_What this task involves_: Scan the records below for the line with "Where should I" and the line with "Screen dimensions: 1018x669", and retype that range exactly, both ends included, pictures excepted.
--- START ---
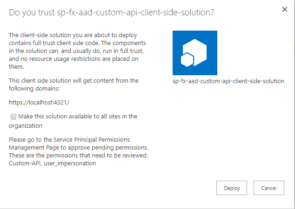Click the "contains full trust client side code" line
This screenshot has height=209, width=295.
pyautogui.click(x=77, y=43)
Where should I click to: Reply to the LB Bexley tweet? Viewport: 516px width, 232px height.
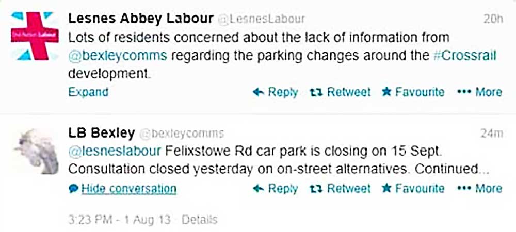coord(276,189)
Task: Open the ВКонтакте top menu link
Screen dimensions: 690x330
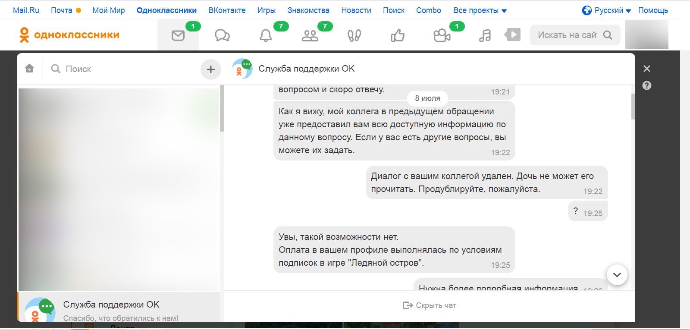Action: pyautogui.click(x=227, y=10)
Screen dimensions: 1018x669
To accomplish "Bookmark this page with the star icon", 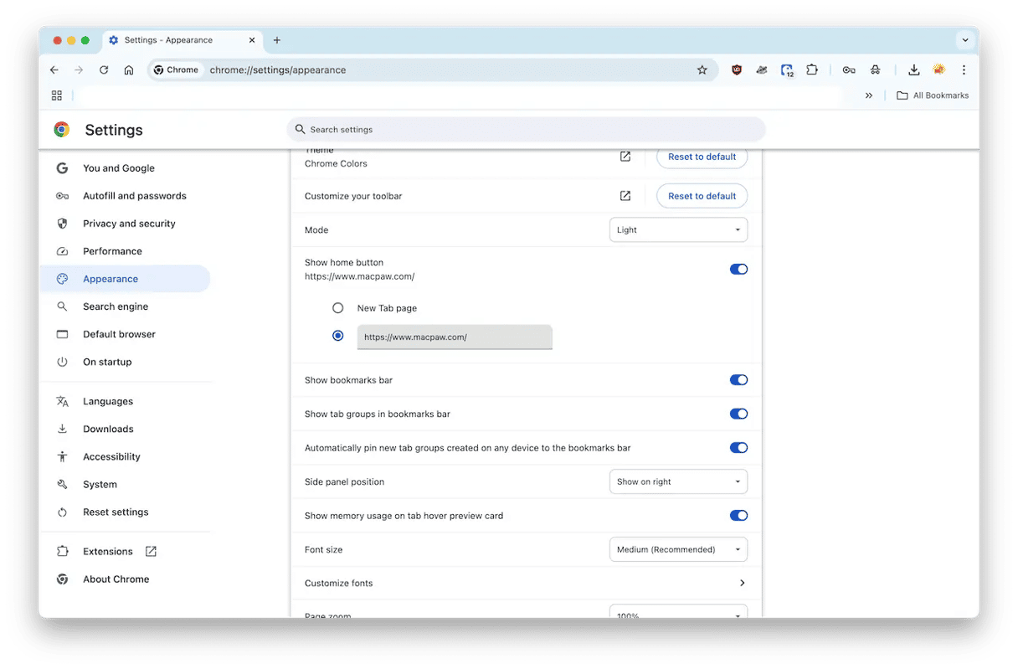I will (x=702, y=70).
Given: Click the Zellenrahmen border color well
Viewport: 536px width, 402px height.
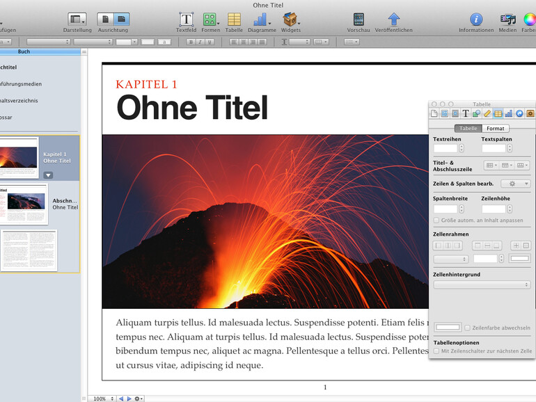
--- END ---
_Written answer_:
Where should I click to: Reply to the LB Bexley tweet? Viewport: 516px width, 232px height.
coord(276,189)
Task: Open the ВКонтакте top menu link
Screen dimensions: 690x330
Action: pyautogui.click(x=227, y=10)
Screen dimensions: 1018x669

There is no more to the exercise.